Self‐Assembled Nanovehicle for Intracellular Enzyme‐Triggered Antitumor Drug Release

Abstract

AbstractEnzyme‐responsive and biocompatible supramolecular nanocarriers (NCs) have attracted intensive attention in the field of biomaterials, and have found many feasible applications, particularly for controlling drug‐release at specific anchor sites where the enzyme is overexpressed. However, the introduction of specific enzyme‐responsive sites in drug nanocarriers that can be enzymatically triggered to release drugs within tumor cells remains a challenge. In this manuscript, an enzyme‐responsive supramolecular nanoparticle, (SBE)7m‐β‐CD ⊃ PS NPs is successfully prepared, based on inducing aggregation of negatively charged cyclodextrin toward positively charged protein.
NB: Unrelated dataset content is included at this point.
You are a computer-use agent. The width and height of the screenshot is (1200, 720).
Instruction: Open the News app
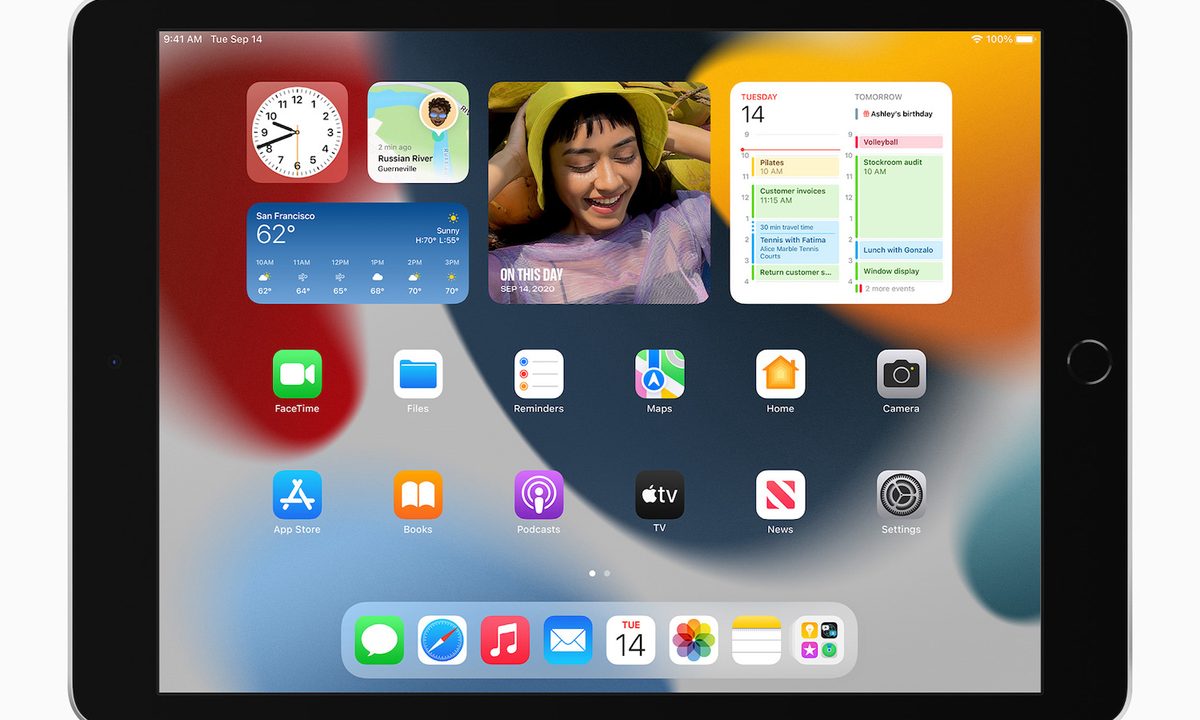pyautogui.click(x=780, y=495)
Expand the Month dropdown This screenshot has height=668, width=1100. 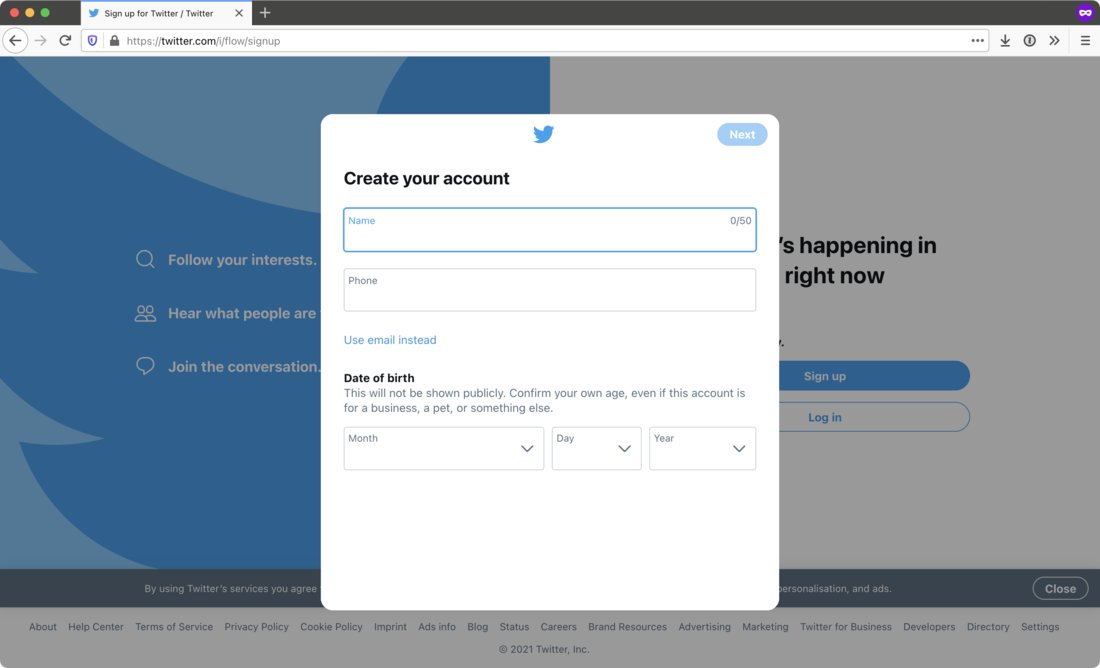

The obtained nanoparticles showed trypsin‐trigger disassemble behavior that is considered as drug vehicles to load antitumor drug celastrol (CSL). Furthermore, CSL‐loaded NPs exhibit controlled release behavior of CSL in response to trypsin (TPS) stimulation. Notably, cell biology experiments reveal that loading CSL by (SBE)7m‐β‐CD ⊃ PS NPs not only reduces cytotoxicity for normal cells but also presents a similar therapeutic effect of free CSL for five tumor cells. The obtained nanoparticle appears to hold practical potential for the controllable release of CSL in tumor cells.